就任後間もなくコロナ禍が発生し、業績にも大きな影響が出た。それがようやく収束の兆しを見せ、新たな中期経営計画(2022年度~2024年度)の初年度を迎えたことから、従来の経営の在り方を抜本的に見直すことにしたのだ。
変革の柱の一つとして取り組んだのが、経営インフラの再構築である。
「長年使用してきた基幹システムが更新時期を迎えていたこともあり、全面刷新することを決断しました。相当な投資規模になることは想定していましたが、『今変えなければ、経営が傾いてしまう』という強い危機感が背中を押しました」と塚本氏は当時を振り返る。
塚本氏が、自社の既存の経営インフラに対して感じていた課題。それは、部門ごとにバラバラのシステムが用いられ、情報や業務が分断されていることであった。

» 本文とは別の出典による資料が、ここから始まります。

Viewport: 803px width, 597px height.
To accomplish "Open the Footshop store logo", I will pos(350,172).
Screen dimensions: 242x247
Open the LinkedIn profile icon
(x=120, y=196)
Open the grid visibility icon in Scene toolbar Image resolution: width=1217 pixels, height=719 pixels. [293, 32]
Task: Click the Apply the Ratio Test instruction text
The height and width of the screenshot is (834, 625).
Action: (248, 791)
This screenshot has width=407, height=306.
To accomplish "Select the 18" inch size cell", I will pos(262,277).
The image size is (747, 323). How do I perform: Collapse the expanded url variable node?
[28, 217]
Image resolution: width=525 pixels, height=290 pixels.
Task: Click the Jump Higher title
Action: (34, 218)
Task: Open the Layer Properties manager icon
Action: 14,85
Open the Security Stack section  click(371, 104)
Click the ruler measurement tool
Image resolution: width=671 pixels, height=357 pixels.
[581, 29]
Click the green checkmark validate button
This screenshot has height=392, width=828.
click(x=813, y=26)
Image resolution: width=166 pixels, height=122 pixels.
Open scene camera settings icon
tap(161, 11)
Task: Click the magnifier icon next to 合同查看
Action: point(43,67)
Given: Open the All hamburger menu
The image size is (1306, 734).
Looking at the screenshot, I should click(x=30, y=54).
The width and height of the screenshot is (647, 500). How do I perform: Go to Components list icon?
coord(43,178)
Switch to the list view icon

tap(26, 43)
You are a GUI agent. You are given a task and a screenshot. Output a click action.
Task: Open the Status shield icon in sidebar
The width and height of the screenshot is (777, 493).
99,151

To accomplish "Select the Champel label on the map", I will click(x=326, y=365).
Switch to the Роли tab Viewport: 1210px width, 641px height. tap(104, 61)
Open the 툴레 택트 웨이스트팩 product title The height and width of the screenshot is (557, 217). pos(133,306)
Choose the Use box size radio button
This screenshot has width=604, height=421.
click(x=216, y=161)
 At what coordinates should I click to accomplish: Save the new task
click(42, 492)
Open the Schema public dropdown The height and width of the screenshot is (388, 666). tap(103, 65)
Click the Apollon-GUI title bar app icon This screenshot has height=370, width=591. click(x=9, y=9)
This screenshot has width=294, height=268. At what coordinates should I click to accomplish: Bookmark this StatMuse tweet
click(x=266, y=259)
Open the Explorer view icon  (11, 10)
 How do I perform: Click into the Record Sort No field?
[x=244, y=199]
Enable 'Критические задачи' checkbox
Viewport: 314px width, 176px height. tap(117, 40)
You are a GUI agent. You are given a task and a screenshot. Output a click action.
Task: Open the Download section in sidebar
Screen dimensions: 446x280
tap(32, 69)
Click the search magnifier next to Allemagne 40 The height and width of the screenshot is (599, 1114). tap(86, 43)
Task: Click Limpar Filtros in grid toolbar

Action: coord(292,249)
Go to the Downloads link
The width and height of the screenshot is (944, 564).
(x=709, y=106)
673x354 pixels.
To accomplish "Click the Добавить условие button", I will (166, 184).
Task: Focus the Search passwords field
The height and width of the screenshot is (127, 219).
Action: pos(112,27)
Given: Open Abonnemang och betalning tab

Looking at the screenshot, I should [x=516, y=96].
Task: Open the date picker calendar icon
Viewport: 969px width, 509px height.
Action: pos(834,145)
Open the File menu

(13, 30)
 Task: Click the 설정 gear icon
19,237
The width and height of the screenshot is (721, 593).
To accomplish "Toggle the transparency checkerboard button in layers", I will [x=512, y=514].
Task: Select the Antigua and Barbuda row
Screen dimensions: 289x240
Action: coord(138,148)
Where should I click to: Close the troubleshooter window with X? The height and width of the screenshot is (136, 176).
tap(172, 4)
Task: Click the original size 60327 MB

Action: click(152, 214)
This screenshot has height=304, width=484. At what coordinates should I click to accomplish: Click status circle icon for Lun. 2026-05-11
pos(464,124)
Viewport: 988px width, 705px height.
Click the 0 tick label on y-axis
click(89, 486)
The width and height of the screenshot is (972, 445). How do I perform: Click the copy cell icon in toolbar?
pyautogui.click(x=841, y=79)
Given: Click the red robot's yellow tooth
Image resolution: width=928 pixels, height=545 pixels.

その原因は、各部門が長年にわたって、それぞれ独自のシステムを構築してきたことにある。コマニーは独立採算制を特徴とする“アメーバ経営”を実践しており、それが会社の大きな強みの一つとなっているが、システムの導入・活用に関しても各部門に裁量を与えた結果、部分最適化が進んでしまったのだ。
「部門をまたいでデータをやり取りする際には、いったんシステムからスプレッドシートに吐き出したり、転記したりする作業が必要でした。非常に効率が悪く、ミスも起こりやすいことに課題を感じていました。無駄な作業をなくし、業務効率化や生産性向上を実現すると同時に、全社のあらゆるデータを一元的に見られる環境を整えたい。そのためには、何が何でも経営インフラを再構築しなければならないと決断したのです」(塚本氏)
2022年7月には、経営インフラ再構築のためのプロジェクトチームが発足。塚本氏がプロジェクトオーナーとなり、経営企画部門に推進役を担わせた。
プロジェクトメンバーとして集結したのは、各部門から推薦された精鋭たちである。従来、コマニーでは情報システム部門がシステム導入プロジェクトを主導していたが、「現場で使う社員たちに直接関与させたい」という塚本氏の考えの下、業務部門主導のプロジェクトとして動き出した。
プロジェクトのゴールとして見据えたのは、抜本的な業務プロセス変革を実現し、無駄な業務を徹底排除して生産性を高めること。そして、企業規模が拡大しても、固定費が増えない筋肉質な経営体質を創り上げることである。
プロジェクトメンバーたちは、そのゴール達成に向けて、導入するにふさわしいと思われるソリューションを詳細に検討。複数の候補の中から、最終的にSAPの基幹業務システムであるSAP Cloud ERPを選定した。